Pour la plupart des élites occidentales et de leurs acolytes, nous sommes encore au début de l’année 1991, et Norman Schwarzkopf dirige une armée d’un million d’hommes contre les malheureux Irakiens dans une démonstration de puissance militaire qui effacerait enfin l’amère humiliation du Vietnam de la psyché américaine.
Ces gens ont adhéré religieusement aux fantasmes hollywoodiens de la domination inattaquable de la superpuissance américaine. Et étant donné que l’Ukraine et Israël sont considérés comme de simples appendices de cette supposée suprématie militaire américaine, les théâtres de la Troisième Guerre mondiale en Europe de l’Est et au Levant ont donné lieu à des exemples extrêmes d’un tsunami de propagande sans précédent que j’ai coutume d’appeler « la guerre imaginaire ».
Cette expression que j’ai inventée au début de la guerre en Ukraine trouve son origine dans une déclaration qu’aurait prononcée un général israélien anonyme au lendemain de la guerre de 2006 au Sud-Liban – une guerre dont l’issue finale fut une défaite stratégique décisive pour Israël, mais que les Israéliens ont ensuite tenté de transformer en une grande victoire. C’est dans ce contexte que le général israélien aurait déclaré : « Si vous ne pouvez pas gagner une vraie guerre, gagnez-en une imaginaire. »
C’est précisément l’approche narrative que nous avons observée en Ukraine au cours des deux dernières années.

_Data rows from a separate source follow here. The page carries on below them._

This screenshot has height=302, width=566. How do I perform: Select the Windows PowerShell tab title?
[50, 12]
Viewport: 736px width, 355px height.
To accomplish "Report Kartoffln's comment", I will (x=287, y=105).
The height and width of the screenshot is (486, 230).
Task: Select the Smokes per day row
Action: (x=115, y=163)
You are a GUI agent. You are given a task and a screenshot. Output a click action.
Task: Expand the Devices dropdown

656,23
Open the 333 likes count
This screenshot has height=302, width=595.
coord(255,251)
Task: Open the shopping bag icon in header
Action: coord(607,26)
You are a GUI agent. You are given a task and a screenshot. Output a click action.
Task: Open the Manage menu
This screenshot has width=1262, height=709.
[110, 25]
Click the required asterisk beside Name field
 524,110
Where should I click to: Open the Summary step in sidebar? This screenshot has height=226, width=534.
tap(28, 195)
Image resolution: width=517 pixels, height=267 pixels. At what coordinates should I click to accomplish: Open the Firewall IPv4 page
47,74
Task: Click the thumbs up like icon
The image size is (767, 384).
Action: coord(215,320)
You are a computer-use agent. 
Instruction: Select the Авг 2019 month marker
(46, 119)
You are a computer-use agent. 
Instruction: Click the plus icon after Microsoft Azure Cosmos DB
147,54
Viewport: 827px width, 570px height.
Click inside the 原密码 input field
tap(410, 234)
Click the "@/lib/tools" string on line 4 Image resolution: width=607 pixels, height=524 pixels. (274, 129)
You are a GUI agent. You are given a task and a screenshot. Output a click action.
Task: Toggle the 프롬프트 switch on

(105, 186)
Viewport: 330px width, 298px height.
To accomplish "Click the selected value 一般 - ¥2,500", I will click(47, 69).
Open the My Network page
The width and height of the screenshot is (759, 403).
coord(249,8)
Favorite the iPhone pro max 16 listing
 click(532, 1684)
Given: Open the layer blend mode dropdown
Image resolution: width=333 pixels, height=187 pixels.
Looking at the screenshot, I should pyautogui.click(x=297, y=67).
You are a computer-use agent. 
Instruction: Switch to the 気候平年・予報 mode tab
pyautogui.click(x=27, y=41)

La plupart des Américains, et la plupart des gens dans le monde qui croient aux récits occidentaux dominants, sont convaincus que les Russes ont subi une défaite stratégique écrasante en Ukraine ; que l’armée russe s’est révélée être une foule ivre et mal entraînée ; que la doctrine militaire russe est imbécile ; que l’équipement russe est de la camelote ; que la technologie militaire russe a des décennies de retard sur ses homologues occidentales ; que les jouets de guerre américains et autres de l’OTAN envoyés en Ukraine ont dominé le champ de bataille, etc., etc.
On croit les mêmes choses à propos de la Chine, de sa culture et de ses capacités militaires.
Et, bien sûr, les Iraniens et les Nord-Coréens sont l’objet d’une dérision encore plus grande.
Juste aujourd’hui, j’ai lu un court article d’un CIO de fonds spéculatifs de Wall Street assez connu, dans lequel il a écrit le paragraphe suivant, complètement fictif (et pourtant largement admis) :
« Israël a envoyé 100 avions pour un vol de 2000 km pour attaquer Téhéran. Aucun n’a été abattu. D’abord, l’armée israélienne a détruit les défenses aériennes de l’Iran. Ces systèmes antiaériens russes S-300 peuvent maintenant être retrouvés démontés dans de grands cratères à travers la région (le nouveau système russe S-400 n’a pas répondu aux attentes en Ukraine et le S-500 est en phase de test). Les défenses aériennes iraniennes étant hors service, les avions israéliens ont pu s’en prendre à toutes les cibles qu’ils voulaient à Téhéran. Cette fois, ils ont évité les mollahs. La prochaine fois, qui sait ? Telle est la nature de la guerre pour ceux qui ont une technologie supérieure. »
Peu importe que littéralement toutes ses affirmations soient manifestement fausses : ce prétendu titan de la finance américaine a l’intention de miser toute sa fortune sur les hypothèses fallacieuses des guerres imaginaires dont il s’est convaincu lui-même qu’elles ont réellement lieu.
Bien entendu, les deux principaux candidats à la présidence, la quasi-totalité du Congrès américain et une grande partie de l’immense marécage de la bureaucratie gouvernementale américaine à Washington sont également convaincus de l’indomptabilité de la puissance militaire impériale américaine, et ils sont impatients de donner à l’actuel « axe du mal » à Moscou, Pékin et Téhéran une leçon qu’ils n’oublieront pas de sitôt.
En fin de compte – et cela viendra plus tôt que prévu – la seule chose qui ne sera pas vite oubliée est la brièveté du moment unipolaire américain, et la façon choquante et soudaine avec laquelle tout s’est effondré.